Nachdem ein Parkplatz gefunden und die tendentielle Richtung des Laufweges erörtert wurde, sind wir auch schon vor den Eingangstoren des Schlosses angekommen – leider total durchnässt. Zwar ist so ein Regenschirm eine gute Sache, doch vor Pfützen kann auch er nicht schützen.

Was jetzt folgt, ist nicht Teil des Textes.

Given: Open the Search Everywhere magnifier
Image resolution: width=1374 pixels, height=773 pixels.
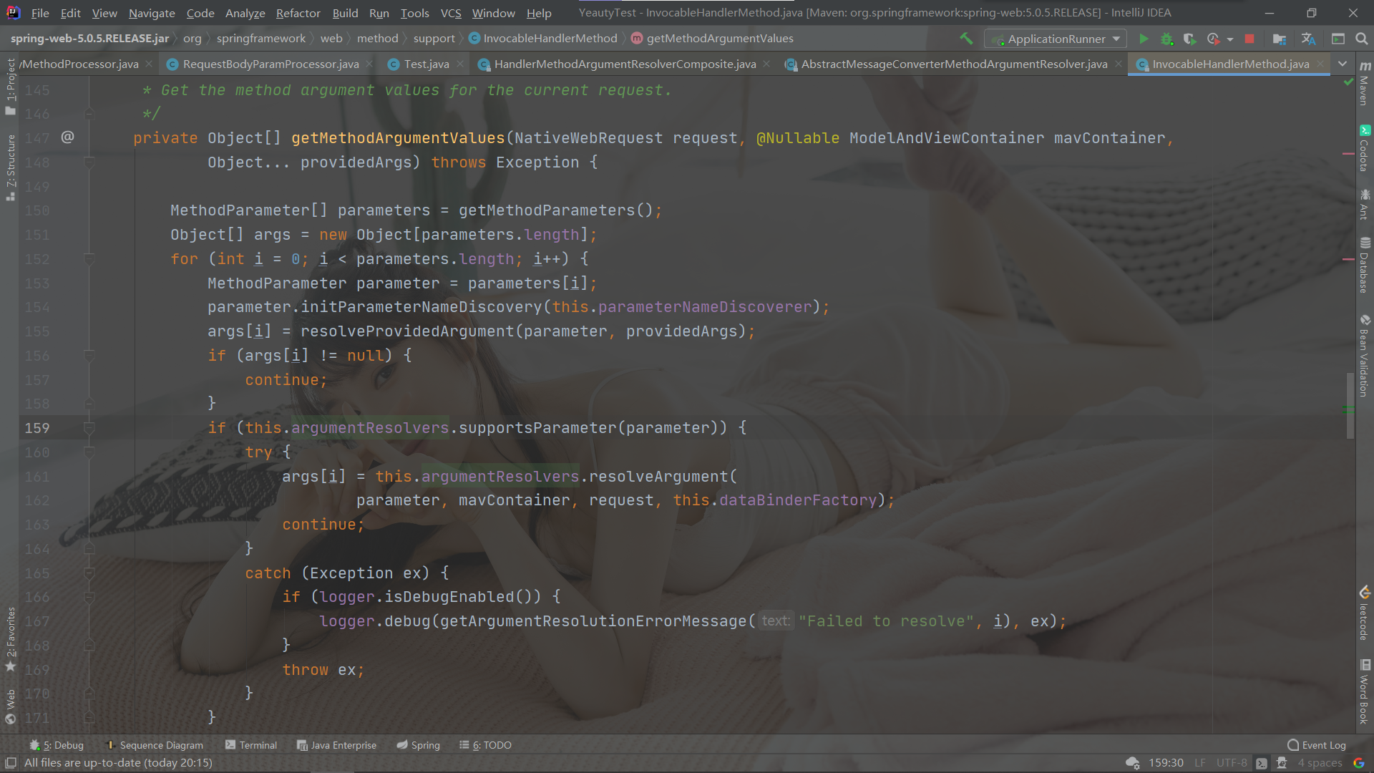Looking at the screenshot, I should click(x=1361, y=39).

Innen schaut es auch nicht besser aus. Überall wird die neueste Schirmmode präsentiert – oh, jetzt gibt es sie sogar auch in blau. Nebenbei quält sich EISBLUME durch ihr Set, welches aus seichten Pop-Rock-Nummern besteht und lediglich bei dem aus Funk und Fernsehen bekannten 'Eisblumen' für Stimmung sorgt. Gut, Stimmung kann man das nicht nennen, wenn 95 Prozent der Anwesenden einfach nur versuchen, nicht nass zu werden. Das klappt in einem Bierzelt besser als vor einem Bratwurststand – so viel habe ich heute schon mal gelernt. Kurz nach halb acht beenden EISBLUME ihren Gig und verziehen sich ins Trockene.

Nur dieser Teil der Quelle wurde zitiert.